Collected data
● ● ● ● ● ● ●

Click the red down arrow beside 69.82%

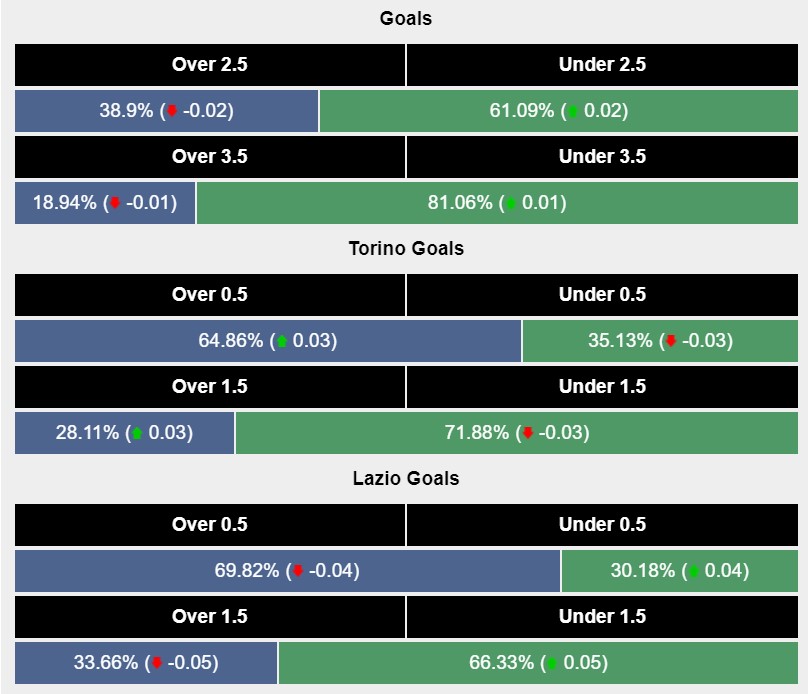[297, 571]
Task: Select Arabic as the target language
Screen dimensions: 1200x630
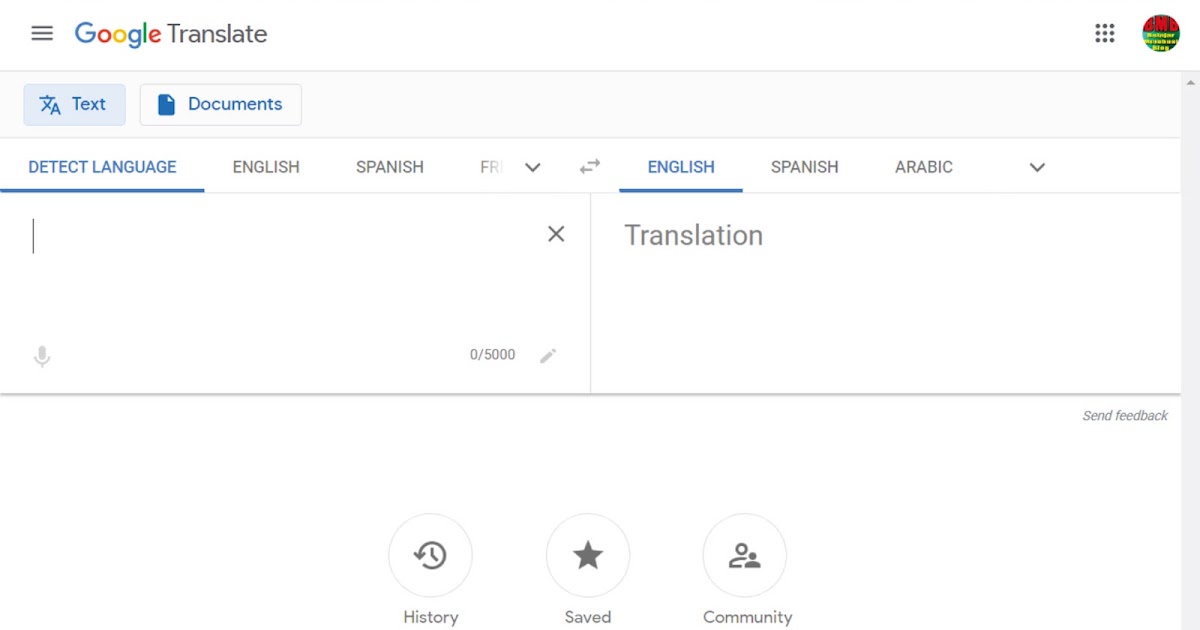Action: [923, 167]
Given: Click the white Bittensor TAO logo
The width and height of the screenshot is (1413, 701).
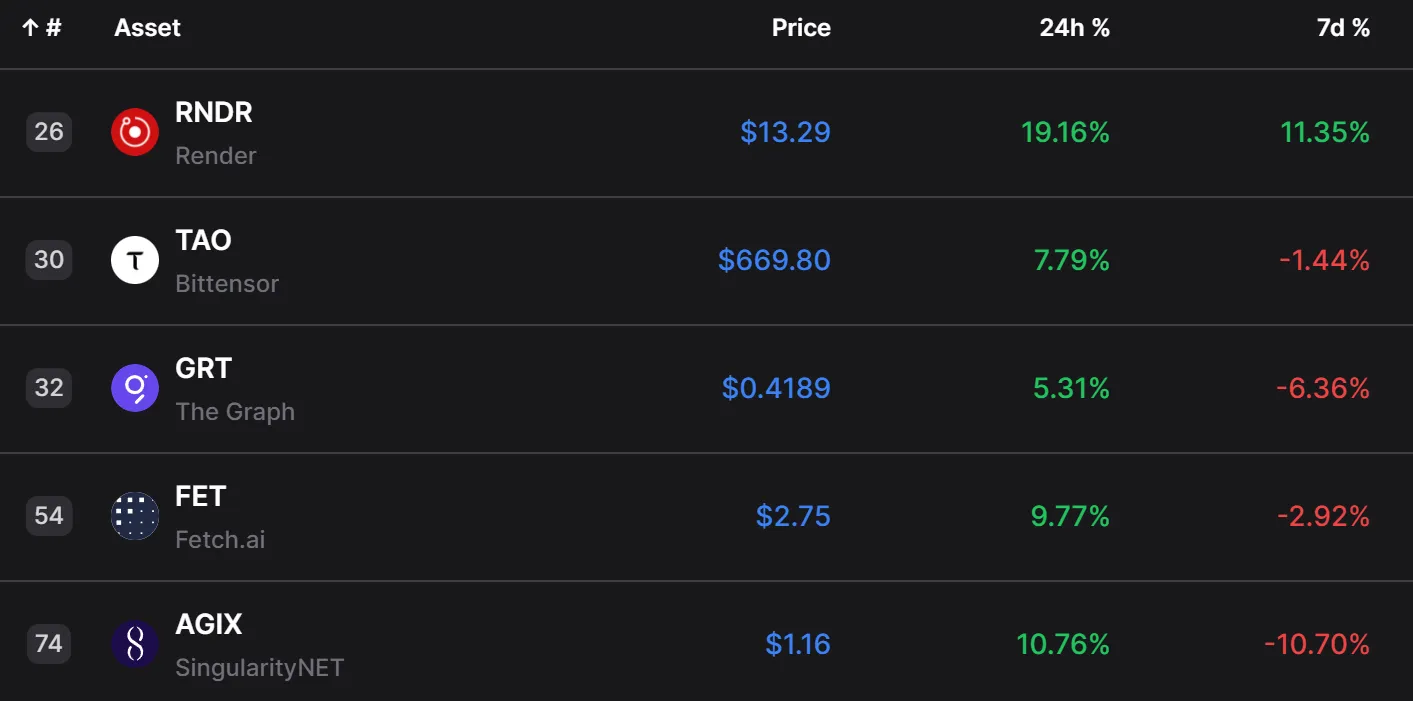Looking at the screenshot, I should pos(135,260).
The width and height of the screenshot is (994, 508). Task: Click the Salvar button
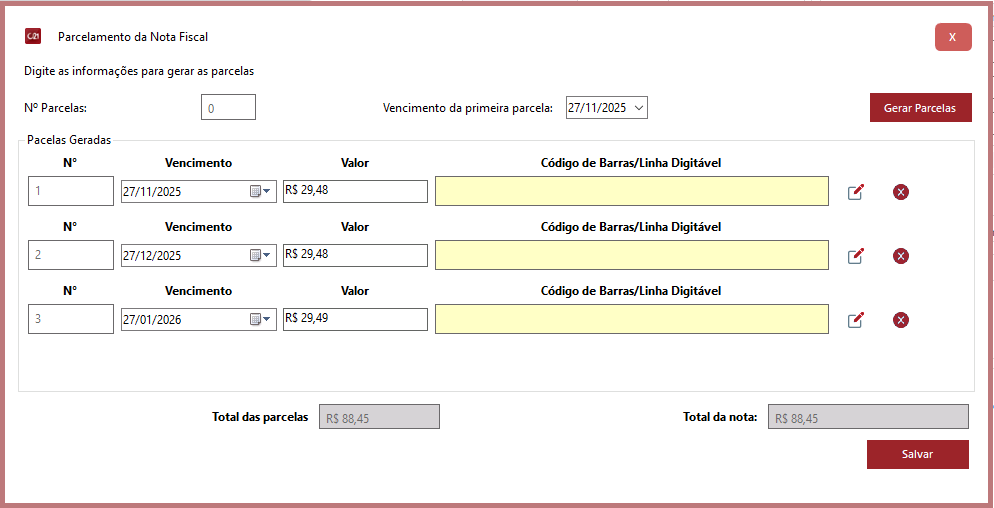pos(917,454)
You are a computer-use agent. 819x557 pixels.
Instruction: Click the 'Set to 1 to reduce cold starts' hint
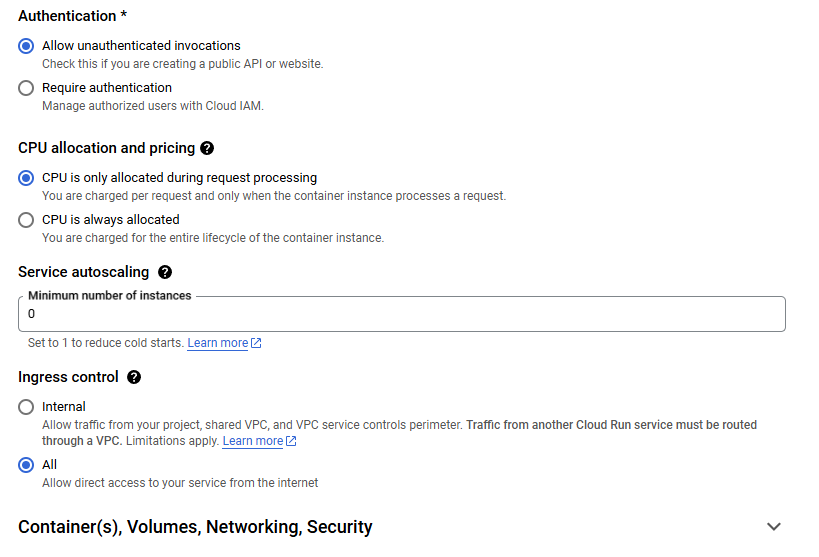pos(105,343)
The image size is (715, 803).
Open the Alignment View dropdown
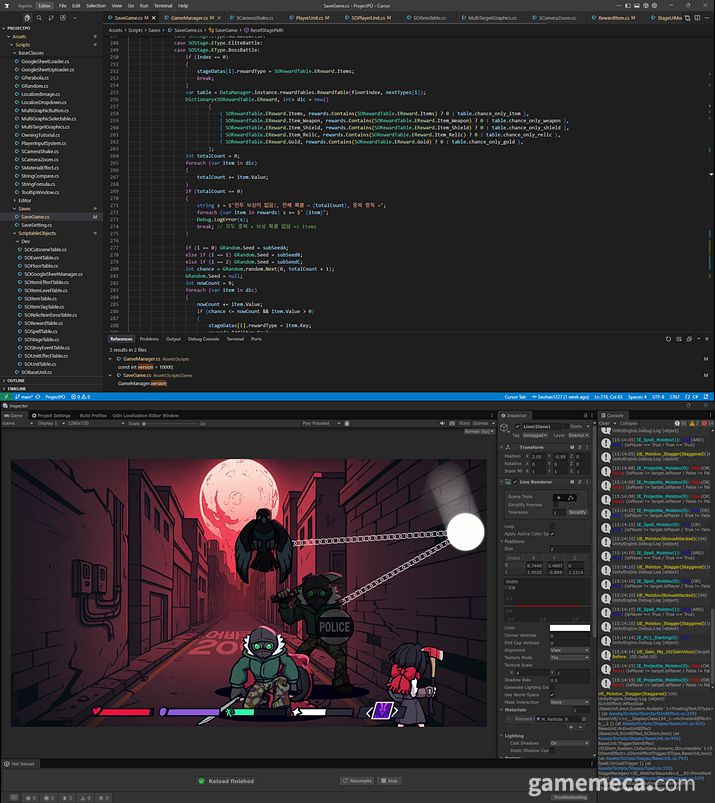(x=569, y=650)
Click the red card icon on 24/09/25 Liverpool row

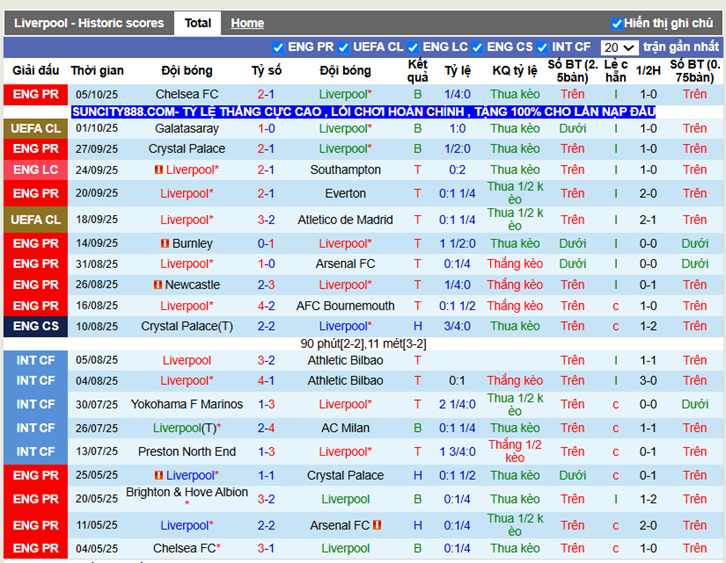point(158,170)
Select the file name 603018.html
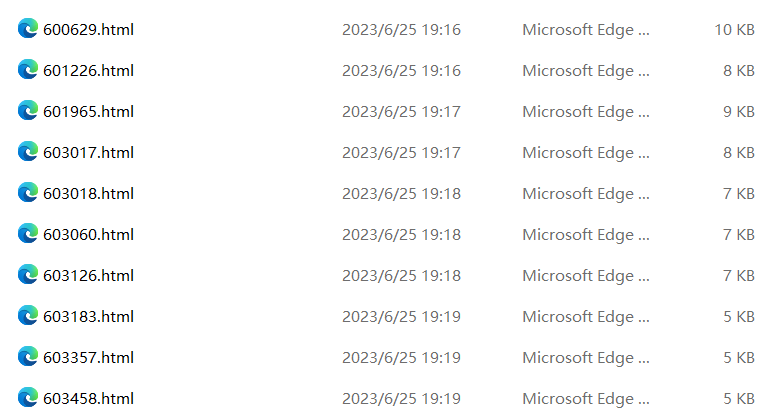Image resolution: width=775 pixels, height=415 pixels. (x=88, y=194)
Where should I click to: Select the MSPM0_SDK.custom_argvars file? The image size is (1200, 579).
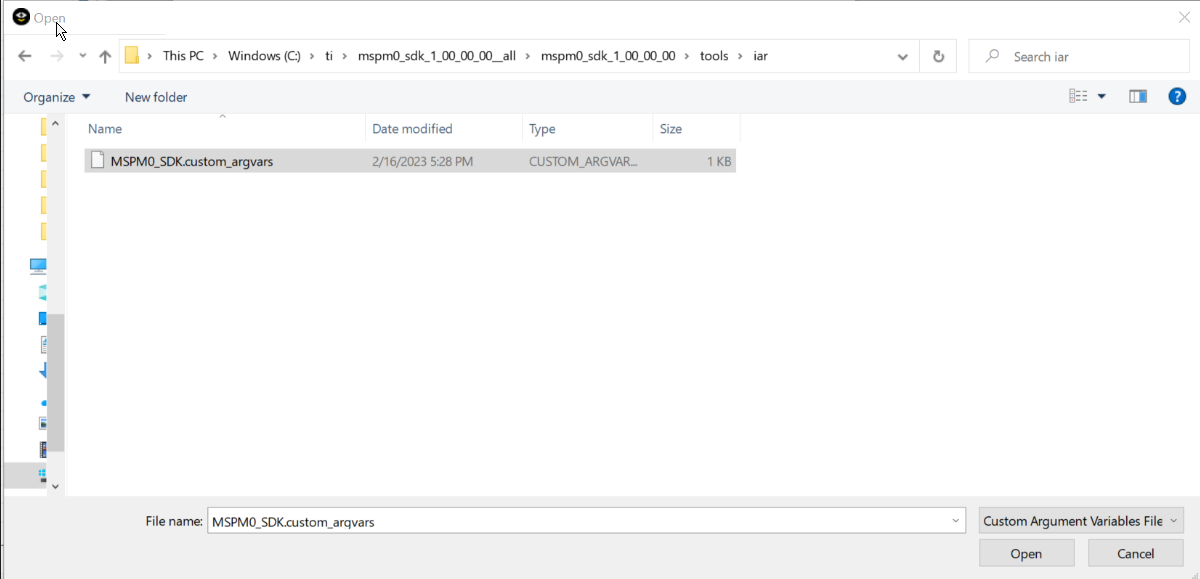(192, 161)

● ● ● ● ● ● ●

• **Required action**
Retype the whole of the data verbatim. Skip every picture.

• **Written reply**
Click the red down arrow beside 69.82%

[297, 571]
Task: Select Arabic as the target language
Screen dimensions: 1200x630
Action: [923, 167]
Given: Click the white Bittensor TAO logo
The width and height of the screenshot is (1413, 701).
Looking at the screenshot, I should pos(135,260).
The width and height of the screenshot is (994, 508). Task: Click the Salvar button
pos(917,454)
You are a computer-use agent. 819x557 pixels.
Instruction: Click the 'Set to 1 to reduce cold starts' hint
pos(105,343)
The image size is (715, 803).
Open the Alignment View dropdown
(x=569, y=650)
Click the red card icon on 24/09/25 Liverpool row

point(158,170)
Select the file name 603018.html
Image resolution: width=775 pixels, height=415 pixels. (x=88, y=194)
Where should I click to: Select the MSPM0_SDK.custom_argvars file? The image size is (1200, 579).
(192, 161)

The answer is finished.